Problem - Please repeat each of the entries below line for line, leaving out the pictures.

Provided data -
↓
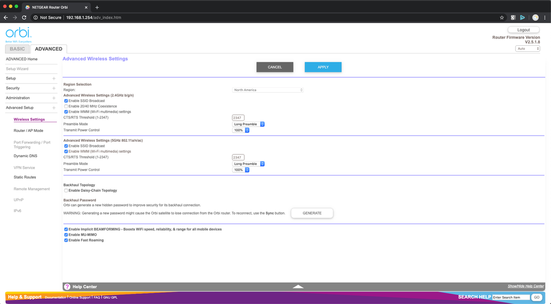Click the Help Center up arrow
The height and width of the screenshot is (304, 551).
pyautogui.click(x=298, y=287)
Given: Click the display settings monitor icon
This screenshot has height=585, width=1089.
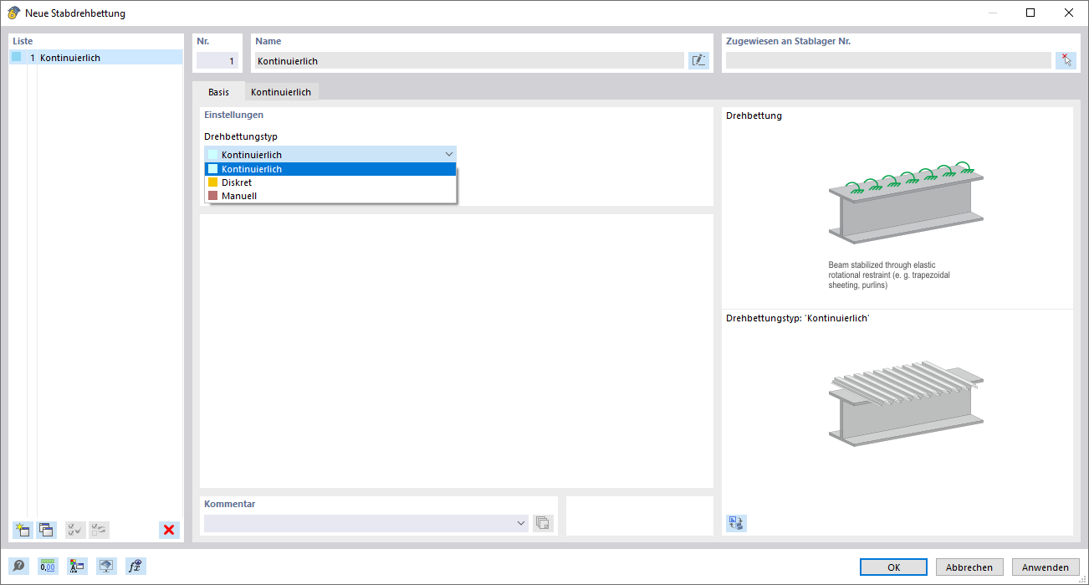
↑
Result -
Click the Help Center up arrow
The height and width of the screenshot is (304, 551).
pyautogui.click(x=298, y=287)
Given: Click the display settings monitor icon
This screenshot has height=585, width=1089.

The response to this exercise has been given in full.